**Task input**
==============================

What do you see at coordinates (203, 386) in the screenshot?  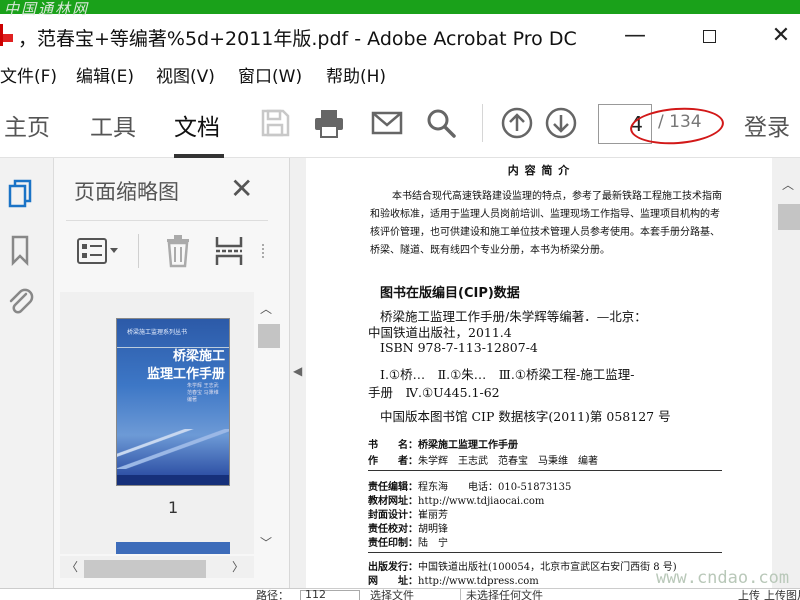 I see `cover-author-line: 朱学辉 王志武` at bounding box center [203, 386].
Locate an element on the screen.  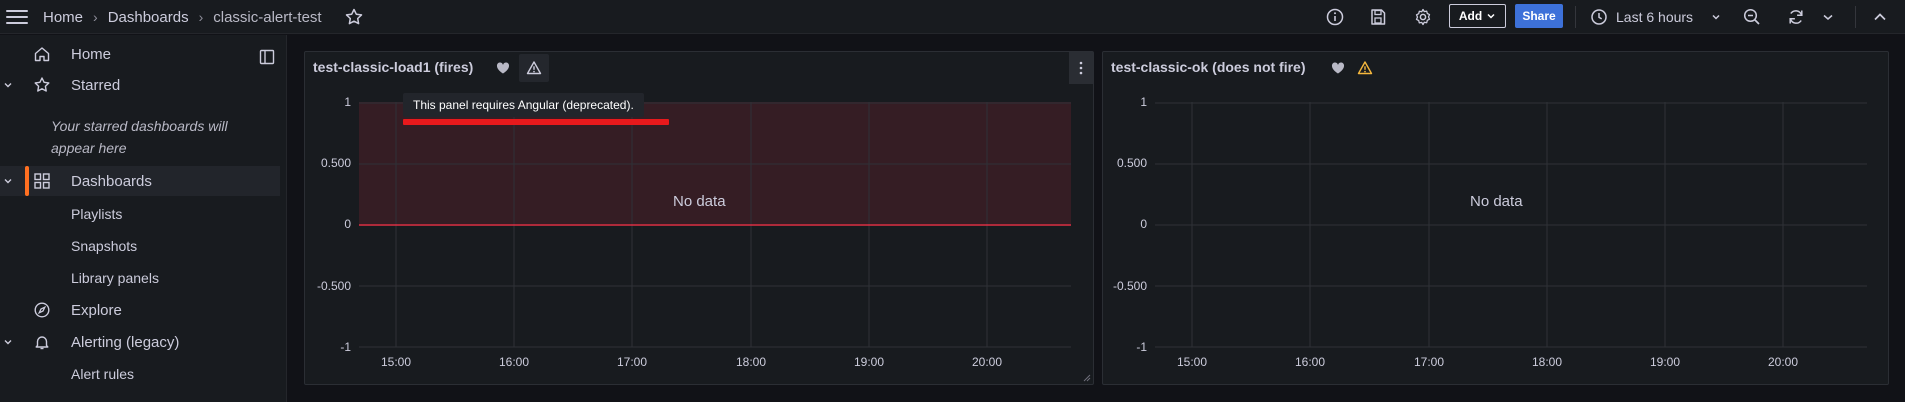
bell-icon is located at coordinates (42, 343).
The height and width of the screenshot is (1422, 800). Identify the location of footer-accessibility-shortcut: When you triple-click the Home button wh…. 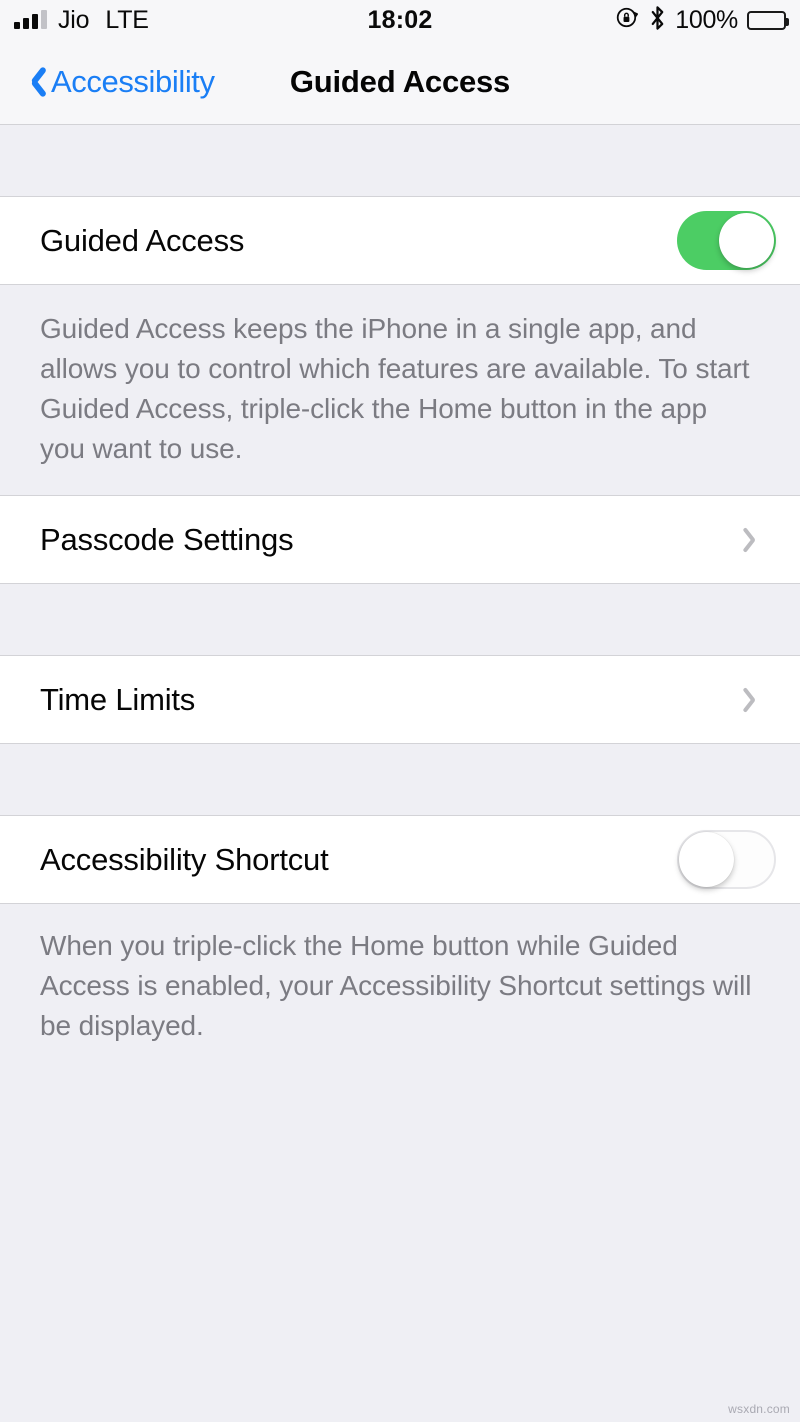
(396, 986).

==============================

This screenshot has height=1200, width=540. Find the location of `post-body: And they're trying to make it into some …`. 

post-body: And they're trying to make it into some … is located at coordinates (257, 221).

==============================

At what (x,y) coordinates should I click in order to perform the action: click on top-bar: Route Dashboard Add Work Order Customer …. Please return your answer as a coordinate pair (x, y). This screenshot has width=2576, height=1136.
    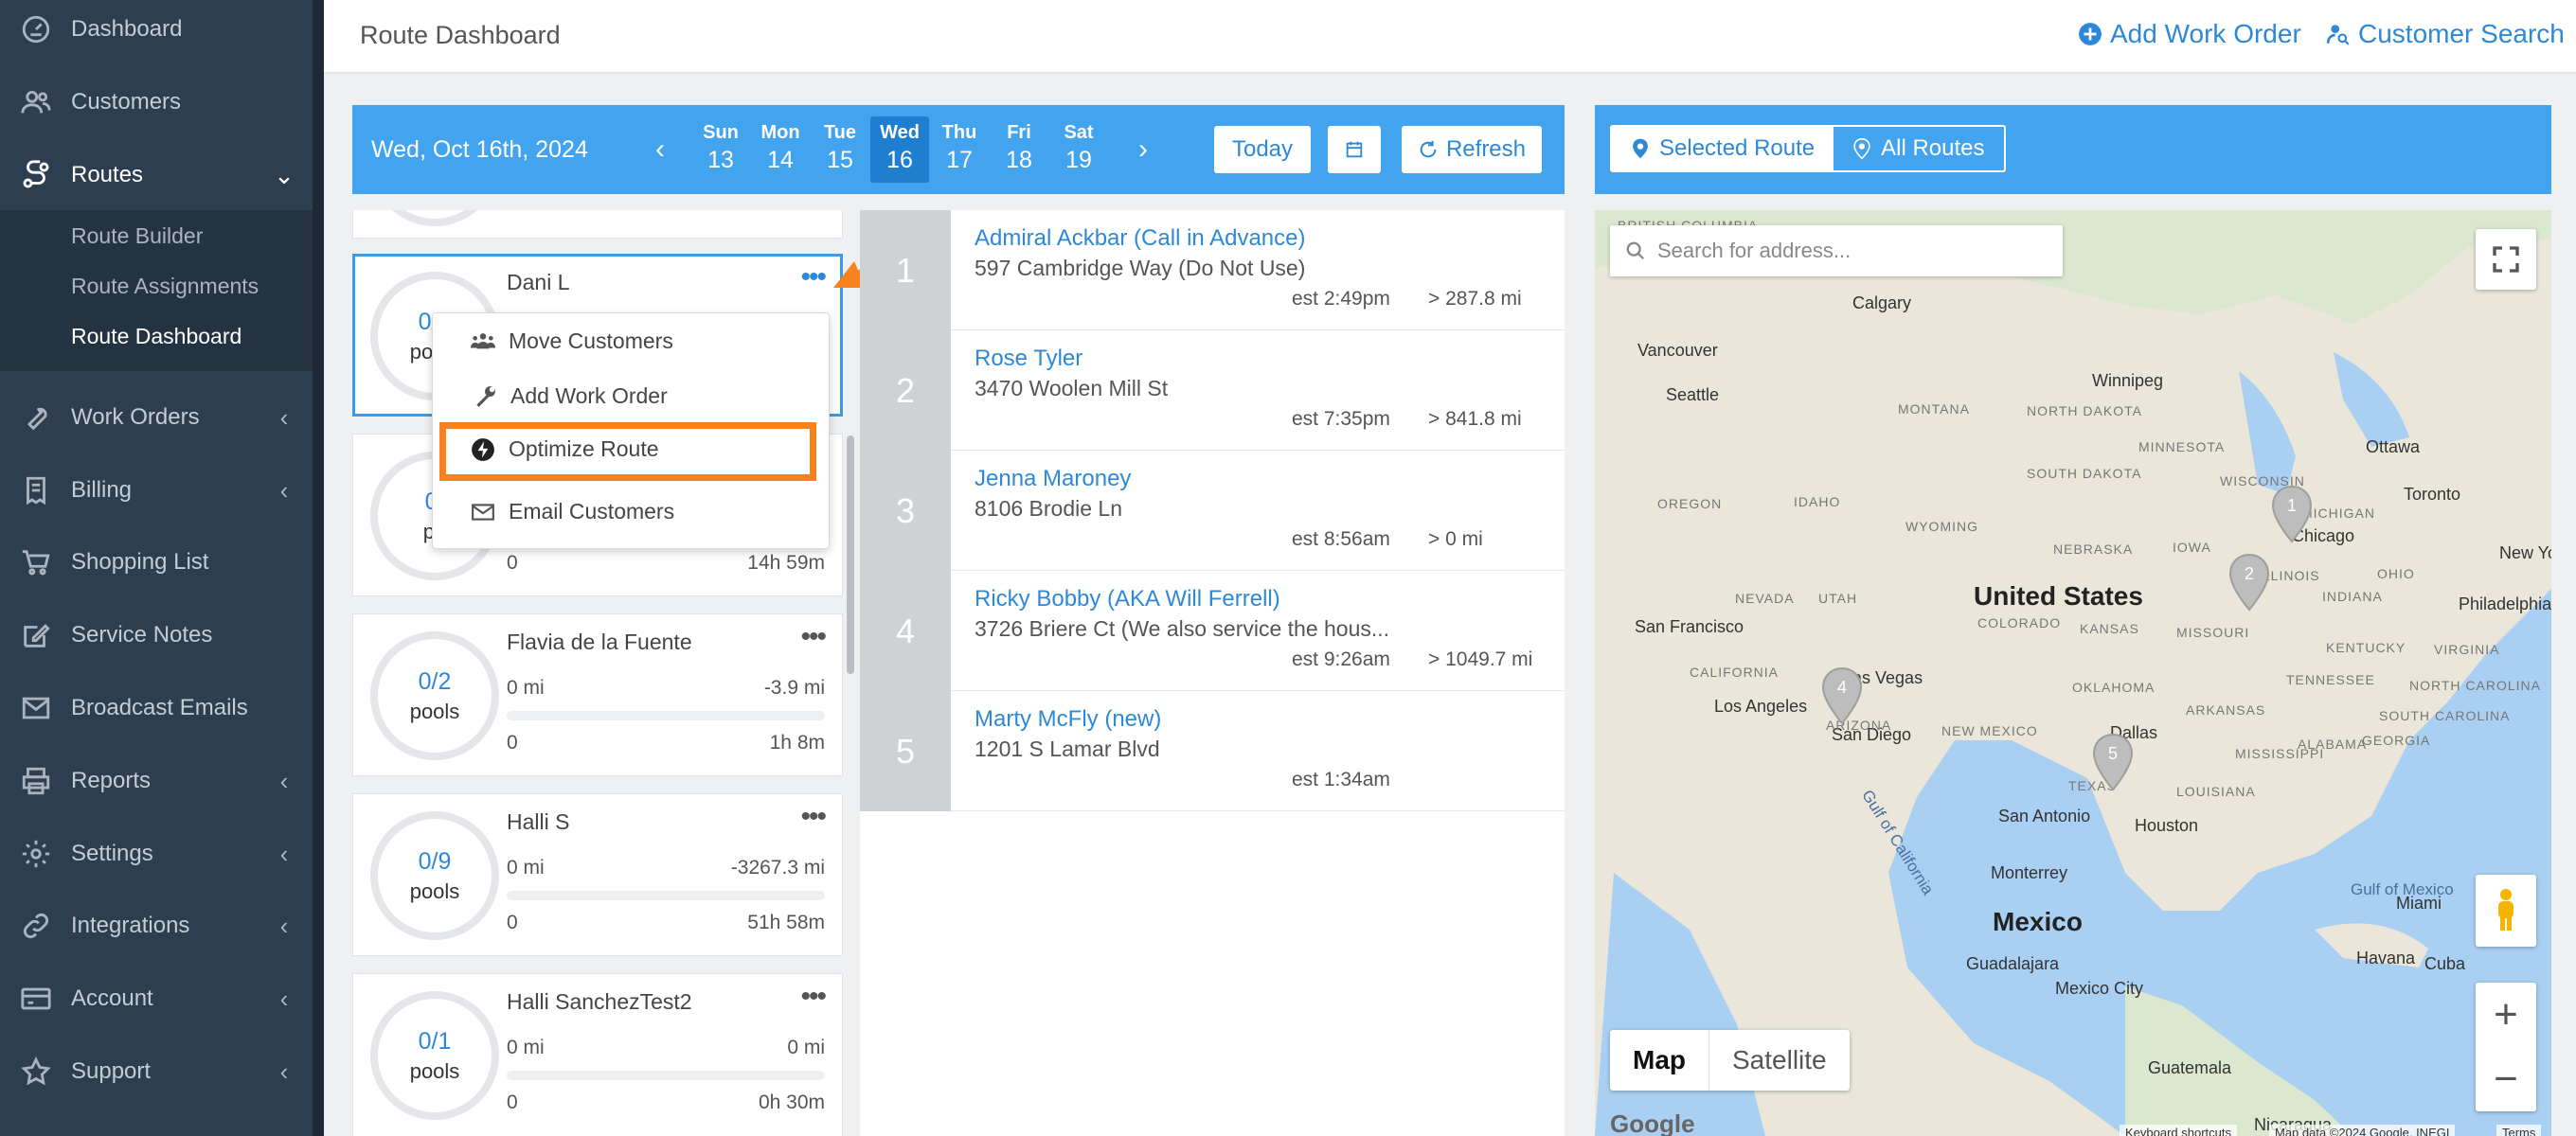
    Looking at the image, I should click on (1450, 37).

==============================

**Task instructions**
Rewrite the material between the lines holding "At what (x,y)" and "Looking at the", inclusive, replacing "Work Order" with "Service Ticket" and keeping everything else the same. Leave the pictures out of your answer.

**Your response**
At what (x,y) coordinates should I click in order to perform the action: click on top-bar: Route Dashboard Add Service Ticket Customer …. Please return your answer as a coordinate pair (x, y). This screenshot has width=2576, height=1136.
    Looking at the image, I should click on (1450, 37).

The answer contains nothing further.